| Penulis/Author |
apt. Arif Nur Ikhsan, M.Pharm.Sci. (1); Prof. Dr. Abdul Rohman, S.F., M.Si., Apt. (2) ; MABRUROTUL M (3); Dr.rer.nat. Ronny Martien, M.Si. (4); Prof. Dr. Lily Arsanti Lestari, S.T.P., M.P. (5) |
| Abstrak/Abstract |
Patin fish oil (PFO) contains a high level of polyunsaturated fatty acid that has beneficial effects on the human body, such as preventing various cardiovascular diseases, maintaining body fat composition, and aiding in human brain development. PFO can be developed as patin fish oil emulsion (PFOE) and used as a dietary supplement. Given its beneficial value, PFOE is at risk of being adulterated with low-quality oils. Therefore, authentication is crucial to guarantee its quality and safety. However, authenticating PFOE is difficult because its physical appearances are masked by the emulsion component.

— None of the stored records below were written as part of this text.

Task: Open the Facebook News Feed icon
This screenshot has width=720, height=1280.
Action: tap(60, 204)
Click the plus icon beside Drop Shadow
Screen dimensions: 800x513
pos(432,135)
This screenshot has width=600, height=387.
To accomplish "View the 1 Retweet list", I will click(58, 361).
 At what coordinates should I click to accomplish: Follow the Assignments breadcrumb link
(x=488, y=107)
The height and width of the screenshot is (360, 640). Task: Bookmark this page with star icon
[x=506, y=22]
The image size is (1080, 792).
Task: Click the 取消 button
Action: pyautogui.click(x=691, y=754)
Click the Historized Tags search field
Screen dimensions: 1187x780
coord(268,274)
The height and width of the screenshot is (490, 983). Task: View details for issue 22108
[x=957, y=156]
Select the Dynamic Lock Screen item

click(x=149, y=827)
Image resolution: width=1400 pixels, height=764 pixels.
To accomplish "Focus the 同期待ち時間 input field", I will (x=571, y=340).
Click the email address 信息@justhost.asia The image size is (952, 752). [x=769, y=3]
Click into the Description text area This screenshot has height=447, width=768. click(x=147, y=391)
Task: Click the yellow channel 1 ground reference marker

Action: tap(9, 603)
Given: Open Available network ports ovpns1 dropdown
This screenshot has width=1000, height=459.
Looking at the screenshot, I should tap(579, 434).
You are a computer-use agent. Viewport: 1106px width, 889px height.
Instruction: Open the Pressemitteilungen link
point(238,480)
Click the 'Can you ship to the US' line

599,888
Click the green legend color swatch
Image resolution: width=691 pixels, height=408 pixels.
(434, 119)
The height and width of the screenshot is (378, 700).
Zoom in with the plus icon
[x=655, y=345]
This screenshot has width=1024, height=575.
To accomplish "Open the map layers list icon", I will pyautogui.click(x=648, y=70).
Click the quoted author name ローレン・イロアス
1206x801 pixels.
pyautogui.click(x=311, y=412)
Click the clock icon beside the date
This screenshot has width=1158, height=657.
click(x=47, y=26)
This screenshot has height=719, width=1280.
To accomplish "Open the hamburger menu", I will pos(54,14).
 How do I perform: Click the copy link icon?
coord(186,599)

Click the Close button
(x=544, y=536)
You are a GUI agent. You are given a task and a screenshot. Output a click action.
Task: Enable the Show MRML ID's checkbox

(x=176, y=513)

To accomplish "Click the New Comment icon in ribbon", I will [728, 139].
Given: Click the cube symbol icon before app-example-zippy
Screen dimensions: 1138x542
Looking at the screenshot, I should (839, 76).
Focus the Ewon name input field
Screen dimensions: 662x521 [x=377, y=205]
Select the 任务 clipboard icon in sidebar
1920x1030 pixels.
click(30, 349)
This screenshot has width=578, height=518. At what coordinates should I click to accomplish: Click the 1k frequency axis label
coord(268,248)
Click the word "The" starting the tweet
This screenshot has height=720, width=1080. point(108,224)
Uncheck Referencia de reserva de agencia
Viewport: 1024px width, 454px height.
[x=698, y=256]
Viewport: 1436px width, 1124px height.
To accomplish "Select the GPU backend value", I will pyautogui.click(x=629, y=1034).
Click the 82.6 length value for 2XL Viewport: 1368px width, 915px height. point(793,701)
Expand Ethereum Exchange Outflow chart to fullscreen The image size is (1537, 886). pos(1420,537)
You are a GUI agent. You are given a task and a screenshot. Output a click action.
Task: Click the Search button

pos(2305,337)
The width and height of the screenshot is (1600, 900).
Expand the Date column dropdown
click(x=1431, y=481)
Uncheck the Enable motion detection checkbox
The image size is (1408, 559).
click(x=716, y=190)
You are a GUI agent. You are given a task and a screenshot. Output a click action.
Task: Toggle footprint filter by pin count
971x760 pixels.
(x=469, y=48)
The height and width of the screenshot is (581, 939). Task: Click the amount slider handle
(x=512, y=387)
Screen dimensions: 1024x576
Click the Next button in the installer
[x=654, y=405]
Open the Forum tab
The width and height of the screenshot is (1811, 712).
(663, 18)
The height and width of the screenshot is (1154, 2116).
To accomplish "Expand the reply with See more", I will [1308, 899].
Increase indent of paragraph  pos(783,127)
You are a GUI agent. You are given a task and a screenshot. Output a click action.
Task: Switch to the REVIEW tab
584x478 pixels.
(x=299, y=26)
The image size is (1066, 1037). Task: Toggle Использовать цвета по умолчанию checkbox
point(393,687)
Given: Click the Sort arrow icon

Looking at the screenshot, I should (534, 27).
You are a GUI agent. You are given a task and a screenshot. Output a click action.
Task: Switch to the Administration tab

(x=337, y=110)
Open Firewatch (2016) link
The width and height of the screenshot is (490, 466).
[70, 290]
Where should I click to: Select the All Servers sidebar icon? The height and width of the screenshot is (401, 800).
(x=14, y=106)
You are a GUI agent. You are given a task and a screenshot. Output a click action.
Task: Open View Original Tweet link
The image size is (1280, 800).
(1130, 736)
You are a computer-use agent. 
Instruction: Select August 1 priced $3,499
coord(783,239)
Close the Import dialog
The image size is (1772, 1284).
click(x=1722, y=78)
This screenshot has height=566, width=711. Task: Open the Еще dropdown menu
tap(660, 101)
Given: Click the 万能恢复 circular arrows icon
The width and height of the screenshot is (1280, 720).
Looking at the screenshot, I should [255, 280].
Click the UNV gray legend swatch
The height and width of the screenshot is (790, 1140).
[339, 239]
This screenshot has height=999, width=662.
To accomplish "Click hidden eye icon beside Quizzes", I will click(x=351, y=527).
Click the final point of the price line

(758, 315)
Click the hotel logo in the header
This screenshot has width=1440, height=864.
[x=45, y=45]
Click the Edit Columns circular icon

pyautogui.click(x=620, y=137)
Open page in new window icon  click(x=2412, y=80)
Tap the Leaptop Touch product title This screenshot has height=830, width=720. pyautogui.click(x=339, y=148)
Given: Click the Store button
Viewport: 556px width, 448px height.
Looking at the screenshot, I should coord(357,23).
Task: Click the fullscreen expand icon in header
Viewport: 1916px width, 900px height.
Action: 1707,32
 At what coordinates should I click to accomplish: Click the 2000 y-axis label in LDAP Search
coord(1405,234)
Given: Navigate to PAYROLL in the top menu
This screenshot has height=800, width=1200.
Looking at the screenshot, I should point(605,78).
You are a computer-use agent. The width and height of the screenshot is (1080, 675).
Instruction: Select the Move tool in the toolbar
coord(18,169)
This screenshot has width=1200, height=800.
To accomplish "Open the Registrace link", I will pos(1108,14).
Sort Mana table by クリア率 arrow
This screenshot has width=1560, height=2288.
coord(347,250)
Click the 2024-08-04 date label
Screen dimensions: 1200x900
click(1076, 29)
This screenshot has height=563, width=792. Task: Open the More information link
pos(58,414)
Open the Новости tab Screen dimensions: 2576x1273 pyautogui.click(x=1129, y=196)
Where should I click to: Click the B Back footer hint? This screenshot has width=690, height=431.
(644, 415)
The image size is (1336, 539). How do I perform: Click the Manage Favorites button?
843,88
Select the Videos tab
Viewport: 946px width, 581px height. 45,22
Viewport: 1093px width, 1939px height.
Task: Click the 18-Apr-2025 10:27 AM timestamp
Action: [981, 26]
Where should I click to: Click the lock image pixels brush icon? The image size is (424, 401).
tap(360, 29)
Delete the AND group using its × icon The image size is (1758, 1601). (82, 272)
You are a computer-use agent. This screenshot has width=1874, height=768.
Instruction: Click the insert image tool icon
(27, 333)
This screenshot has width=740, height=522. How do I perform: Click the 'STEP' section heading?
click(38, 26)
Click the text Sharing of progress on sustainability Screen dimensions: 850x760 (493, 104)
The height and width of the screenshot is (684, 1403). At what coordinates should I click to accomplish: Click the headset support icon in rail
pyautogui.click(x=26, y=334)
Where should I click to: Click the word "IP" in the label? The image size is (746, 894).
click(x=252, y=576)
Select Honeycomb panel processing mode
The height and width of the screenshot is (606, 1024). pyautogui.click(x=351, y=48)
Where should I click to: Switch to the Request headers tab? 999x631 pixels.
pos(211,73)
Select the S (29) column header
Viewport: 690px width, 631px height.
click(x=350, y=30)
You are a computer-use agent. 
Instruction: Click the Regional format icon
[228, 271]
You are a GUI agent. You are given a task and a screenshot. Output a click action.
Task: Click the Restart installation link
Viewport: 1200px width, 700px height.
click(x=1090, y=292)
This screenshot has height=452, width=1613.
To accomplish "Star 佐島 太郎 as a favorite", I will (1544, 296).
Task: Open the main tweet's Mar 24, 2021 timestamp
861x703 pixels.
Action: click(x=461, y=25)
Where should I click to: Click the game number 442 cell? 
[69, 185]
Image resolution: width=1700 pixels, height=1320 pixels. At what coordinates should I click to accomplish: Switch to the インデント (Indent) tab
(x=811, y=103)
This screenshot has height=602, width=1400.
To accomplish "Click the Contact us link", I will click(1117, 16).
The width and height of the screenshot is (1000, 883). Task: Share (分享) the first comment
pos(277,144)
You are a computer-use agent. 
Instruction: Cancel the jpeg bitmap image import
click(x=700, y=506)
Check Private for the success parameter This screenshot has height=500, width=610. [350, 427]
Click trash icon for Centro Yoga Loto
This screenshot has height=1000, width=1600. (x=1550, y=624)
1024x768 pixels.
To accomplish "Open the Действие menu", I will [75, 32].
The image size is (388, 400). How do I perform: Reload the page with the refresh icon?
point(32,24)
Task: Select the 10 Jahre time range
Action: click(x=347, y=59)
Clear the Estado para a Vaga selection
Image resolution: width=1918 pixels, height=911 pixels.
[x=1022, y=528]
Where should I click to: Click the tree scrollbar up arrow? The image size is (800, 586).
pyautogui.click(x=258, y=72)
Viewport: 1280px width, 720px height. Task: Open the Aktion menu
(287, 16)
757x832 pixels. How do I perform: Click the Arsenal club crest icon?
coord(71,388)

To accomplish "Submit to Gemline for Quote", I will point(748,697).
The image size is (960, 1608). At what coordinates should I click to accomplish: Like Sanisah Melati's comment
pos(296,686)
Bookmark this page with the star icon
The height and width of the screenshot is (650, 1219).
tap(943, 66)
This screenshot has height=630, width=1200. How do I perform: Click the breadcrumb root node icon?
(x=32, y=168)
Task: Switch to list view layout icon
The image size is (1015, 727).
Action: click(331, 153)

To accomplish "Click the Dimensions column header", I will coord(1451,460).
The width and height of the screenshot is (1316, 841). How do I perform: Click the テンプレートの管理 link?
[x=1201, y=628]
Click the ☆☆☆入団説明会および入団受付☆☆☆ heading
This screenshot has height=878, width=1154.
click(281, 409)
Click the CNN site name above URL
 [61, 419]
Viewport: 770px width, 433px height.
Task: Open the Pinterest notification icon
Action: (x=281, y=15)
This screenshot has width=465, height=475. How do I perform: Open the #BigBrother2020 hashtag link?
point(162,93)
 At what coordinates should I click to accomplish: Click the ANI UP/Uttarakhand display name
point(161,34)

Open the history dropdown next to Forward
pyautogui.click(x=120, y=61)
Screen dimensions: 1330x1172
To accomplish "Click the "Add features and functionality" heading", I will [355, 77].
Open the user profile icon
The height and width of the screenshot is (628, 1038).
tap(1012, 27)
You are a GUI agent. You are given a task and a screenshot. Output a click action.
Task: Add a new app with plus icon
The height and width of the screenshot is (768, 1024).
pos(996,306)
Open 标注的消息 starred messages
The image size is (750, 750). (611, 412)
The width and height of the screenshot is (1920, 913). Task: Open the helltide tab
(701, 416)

This study aims to authenticate PFOE using Fourier transform infrared (FTIR) spectroscopy combined with chemometrics. Adulteration models were prepared using palm oil (PO) as an adulterant. All samples were analyzed using ATR-FTIR spectroscopy at 4000–650 cm−1. Chemometric techniques such as discriminant analysis (DA), partial least square regression, and principal component regression (PCR) were adopted for quantitative analysis. Results showed that DA successfully discriminated PFOE from the adulterant. PCR within the normal spectrum of 1004–2936 cm−1 produced the best values of 0,9846 highest R2 cal, 0,9073 R2 pred, 0,0565 lowest root mean square error of calibration, and 0,1330 root mean square error of prediction. Therefore, FTIR spectroscopy combined with chemometrics is a rapid, accurate, and suitable method for distinguishing pure PFOE from PO adulterant. |